Scotland’s licensed trade sector has enjoyed a positive year capped by strong festive sales, despite economic uncertainty caused by Brexit, new figures suggest.
Almost two-thirds (64 per cent) of hospitality businesses reported that they were either “growing” or “stable” throughout 2019, according to the latest market review by the Scottish Licensed Trade Association (SLTA).
This comes despite close to half (47 per cent) of outlets stating that Brexit-related uncertainty had negatively impacted their business, while zero outlets reported a positive impact from the political fall-out.
The SLTA highlighted an “encouraging” performance from rural outlets, which performed ahead of the market for the first time during Christmas and New Year, with 50 per cent citing a stable performance and 33 per cent in growth. Three-quarters of total hospitality businesses recorded trade as being stable or growing over the festive season.
Spirits and craft beer helped to drive up performance, with sales up 89 per cent for Christmas and New Year versus the same period in 2018, while 33 per cent of outlets reported “significant” growth in food sales.
'More support for small, local producers'
Colin Wilkinson, managing director of the SLTA, said: “2018 was a buoyant year for the sector with the World Cup and a hot summer, so it is encouraging to see that so many of our member retailers performed well at Christmas and New Year and throughout 2019.
“In addition, it is encouraging to see retailers evolve to meet emerging market trends, with more and more retailers supporting small, local producers and 85 per cent of our members stocking craft beer and spirits.”

:: REQUIRED WORK ::
• a. In the article on Scotland's licensed trade, what share of outlets said Brexit-related uncertainty had hurt their business?
• b. Write out the article on Scotland's licensed trade from "Almost two-thirds (64" up to and including "the festive season.", renaming "outlets" as "venues".
• c. Summarize the article on Scotland's licensed trade in two sentences.
Rely only on the article on Scotland's licensed trade.

Stored data:

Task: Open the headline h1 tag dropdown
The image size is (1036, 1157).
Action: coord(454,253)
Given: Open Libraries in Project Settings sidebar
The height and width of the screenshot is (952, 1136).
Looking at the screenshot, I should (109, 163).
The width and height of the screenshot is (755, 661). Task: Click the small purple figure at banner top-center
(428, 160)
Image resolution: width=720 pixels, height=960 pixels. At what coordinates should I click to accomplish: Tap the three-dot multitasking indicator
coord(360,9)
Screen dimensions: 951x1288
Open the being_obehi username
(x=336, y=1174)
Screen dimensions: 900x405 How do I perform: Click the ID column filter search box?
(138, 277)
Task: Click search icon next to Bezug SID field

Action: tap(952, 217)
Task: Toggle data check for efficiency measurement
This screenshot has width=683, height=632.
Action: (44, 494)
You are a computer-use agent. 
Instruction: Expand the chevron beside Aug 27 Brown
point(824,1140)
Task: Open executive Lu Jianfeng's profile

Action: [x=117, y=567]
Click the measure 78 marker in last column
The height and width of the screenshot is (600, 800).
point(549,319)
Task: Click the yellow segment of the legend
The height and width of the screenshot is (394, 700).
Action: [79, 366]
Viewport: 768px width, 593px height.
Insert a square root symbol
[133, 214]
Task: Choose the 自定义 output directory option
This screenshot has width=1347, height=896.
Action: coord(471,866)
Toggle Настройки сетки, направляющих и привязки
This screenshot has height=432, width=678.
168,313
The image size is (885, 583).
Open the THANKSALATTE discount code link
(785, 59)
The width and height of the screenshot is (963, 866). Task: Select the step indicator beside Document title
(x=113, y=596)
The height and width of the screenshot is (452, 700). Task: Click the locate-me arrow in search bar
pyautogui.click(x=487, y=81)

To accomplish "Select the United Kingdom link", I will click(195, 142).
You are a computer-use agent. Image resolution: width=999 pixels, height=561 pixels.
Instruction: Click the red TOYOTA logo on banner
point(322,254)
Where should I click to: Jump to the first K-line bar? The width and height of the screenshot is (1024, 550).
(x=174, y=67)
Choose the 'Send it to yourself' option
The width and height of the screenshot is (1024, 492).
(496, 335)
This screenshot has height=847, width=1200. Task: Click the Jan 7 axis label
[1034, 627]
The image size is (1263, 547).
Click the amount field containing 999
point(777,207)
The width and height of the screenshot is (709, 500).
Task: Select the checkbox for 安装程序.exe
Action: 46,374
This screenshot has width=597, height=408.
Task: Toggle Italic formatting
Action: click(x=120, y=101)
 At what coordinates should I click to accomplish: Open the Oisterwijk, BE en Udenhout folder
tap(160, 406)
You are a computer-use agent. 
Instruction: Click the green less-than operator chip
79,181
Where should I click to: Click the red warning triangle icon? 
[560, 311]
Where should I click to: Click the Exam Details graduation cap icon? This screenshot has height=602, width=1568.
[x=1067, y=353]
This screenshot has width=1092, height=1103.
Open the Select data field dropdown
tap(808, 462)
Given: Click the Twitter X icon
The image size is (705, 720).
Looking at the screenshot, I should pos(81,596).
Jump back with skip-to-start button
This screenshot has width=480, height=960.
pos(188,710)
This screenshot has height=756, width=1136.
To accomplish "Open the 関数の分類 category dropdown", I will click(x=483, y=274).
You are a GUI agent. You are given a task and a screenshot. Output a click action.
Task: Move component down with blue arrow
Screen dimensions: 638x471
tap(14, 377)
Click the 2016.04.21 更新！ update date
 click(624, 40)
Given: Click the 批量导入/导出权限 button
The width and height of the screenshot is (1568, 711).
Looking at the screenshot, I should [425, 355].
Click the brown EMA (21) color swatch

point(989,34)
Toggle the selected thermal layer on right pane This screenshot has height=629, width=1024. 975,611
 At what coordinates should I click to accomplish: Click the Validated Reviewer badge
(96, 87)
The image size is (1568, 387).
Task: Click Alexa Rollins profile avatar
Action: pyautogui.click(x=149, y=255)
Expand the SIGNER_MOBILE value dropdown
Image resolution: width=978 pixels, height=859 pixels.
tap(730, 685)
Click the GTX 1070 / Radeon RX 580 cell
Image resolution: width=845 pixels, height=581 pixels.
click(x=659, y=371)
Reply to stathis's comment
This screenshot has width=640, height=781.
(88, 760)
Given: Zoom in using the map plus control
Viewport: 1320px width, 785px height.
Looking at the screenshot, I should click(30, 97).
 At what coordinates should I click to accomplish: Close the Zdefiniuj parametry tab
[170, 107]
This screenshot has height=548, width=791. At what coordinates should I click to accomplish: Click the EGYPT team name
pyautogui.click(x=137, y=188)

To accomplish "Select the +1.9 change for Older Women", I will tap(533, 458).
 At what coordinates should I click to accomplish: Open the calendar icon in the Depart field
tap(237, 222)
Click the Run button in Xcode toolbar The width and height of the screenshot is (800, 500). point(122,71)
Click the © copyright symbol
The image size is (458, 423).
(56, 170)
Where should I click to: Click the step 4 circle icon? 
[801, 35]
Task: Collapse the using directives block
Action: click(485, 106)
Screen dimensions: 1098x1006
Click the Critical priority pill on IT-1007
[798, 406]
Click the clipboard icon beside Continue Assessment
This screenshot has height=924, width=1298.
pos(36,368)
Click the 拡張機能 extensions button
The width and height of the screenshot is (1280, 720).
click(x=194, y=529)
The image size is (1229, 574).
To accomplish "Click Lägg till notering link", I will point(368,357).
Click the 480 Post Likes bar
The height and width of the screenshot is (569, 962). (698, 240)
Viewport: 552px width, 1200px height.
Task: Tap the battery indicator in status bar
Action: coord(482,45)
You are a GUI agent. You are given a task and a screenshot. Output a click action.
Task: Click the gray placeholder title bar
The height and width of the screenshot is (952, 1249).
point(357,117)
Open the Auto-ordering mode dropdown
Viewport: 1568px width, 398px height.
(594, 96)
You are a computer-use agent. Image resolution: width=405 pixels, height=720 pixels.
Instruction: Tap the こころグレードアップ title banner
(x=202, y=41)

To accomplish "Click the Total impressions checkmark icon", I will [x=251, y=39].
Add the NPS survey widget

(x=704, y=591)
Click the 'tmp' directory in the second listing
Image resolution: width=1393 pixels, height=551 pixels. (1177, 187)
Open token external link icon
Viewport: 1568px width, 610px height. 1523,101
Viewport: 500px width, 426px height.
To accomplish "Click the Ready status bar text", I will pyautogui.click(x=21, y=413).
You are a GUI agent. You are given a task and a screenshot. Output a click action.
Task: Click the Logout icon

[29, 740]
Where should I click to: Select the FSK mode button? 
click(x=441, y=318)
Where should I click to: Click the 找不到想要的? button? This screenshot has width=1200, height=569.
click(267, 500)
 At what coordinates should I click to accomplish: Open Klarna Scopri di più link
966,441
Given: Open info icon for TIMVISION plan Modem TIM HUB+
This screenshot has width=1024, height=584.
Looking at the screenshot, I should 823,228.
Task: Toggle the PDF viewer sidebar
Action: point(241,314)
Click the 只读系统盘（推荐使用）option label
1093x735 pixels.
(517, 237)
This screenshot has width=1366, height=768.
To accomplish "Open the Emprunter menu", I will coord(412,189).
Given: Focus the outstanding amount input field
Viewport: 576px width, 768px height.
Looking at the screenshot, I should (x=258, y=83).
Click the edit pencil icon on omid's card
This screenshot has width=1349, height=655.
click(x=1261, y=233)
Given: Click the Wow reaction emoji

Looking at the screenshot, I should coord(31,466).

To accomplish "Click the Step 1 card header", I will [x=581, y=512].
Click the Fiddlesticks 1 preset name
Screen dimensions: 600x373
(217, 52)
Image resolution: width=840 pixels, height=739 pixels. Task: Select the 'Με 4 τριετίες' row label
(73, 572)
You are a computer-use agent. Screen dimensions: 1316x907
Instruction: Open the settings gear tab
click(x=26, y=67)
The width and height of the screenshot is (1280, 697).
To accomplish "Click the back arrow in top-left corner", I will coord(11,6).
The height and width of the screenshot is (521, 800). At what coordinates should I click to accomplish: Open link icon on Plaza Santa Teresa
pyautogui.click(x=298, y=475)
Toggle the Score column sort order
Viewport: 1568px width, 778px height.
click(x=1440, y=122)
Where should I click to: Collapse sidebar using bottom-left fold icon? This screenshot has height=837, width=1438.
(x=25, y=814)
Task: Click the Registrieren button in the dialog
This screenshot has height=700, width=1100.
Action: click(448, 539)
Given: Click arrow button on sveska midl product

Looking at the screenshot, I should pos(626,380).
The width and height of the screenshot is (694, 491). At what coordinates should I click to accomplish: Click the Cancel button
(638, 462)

:: REPLIES ::
• a. Close to half, 47 per cent.

• b.
Almost two-thirds (64 per cent) of hospitality businesses reported that they were either “growing” or “stable” throughout 2019, according to the latest market review by the Scottish Licensed Trade Association (SLTA).
This comes despite close to half (47 per cent) of venues stating that Brexit-related uncertainty had negatively impacted their business, while zero venues reported a positive impact from the political fall-out.
The SLTA highlighted an “encouraging” performance from rural venues, which performed ahead of the market for the first time during Christmas and New Year, with 50 per cent citing a stable performance and 33 per cent in growth. Three-quarters of total hospitality businesses recorded trade as being stable or growing over the festive season.

• c. According to an SLTA market review, 64 per cent of Scotland's hospitality businesses were growing or stable through 2019, and three-quarters were over the festive season, even though 47 per cent of outlets said Brexit uncertainty had hurt them. Rural outlets performed ahead of the market for the first time at Christmas and New Year, spirits and craft beer helped drive sales, and the SLTA's managing director welcomed retailers' growing support for small, local producers.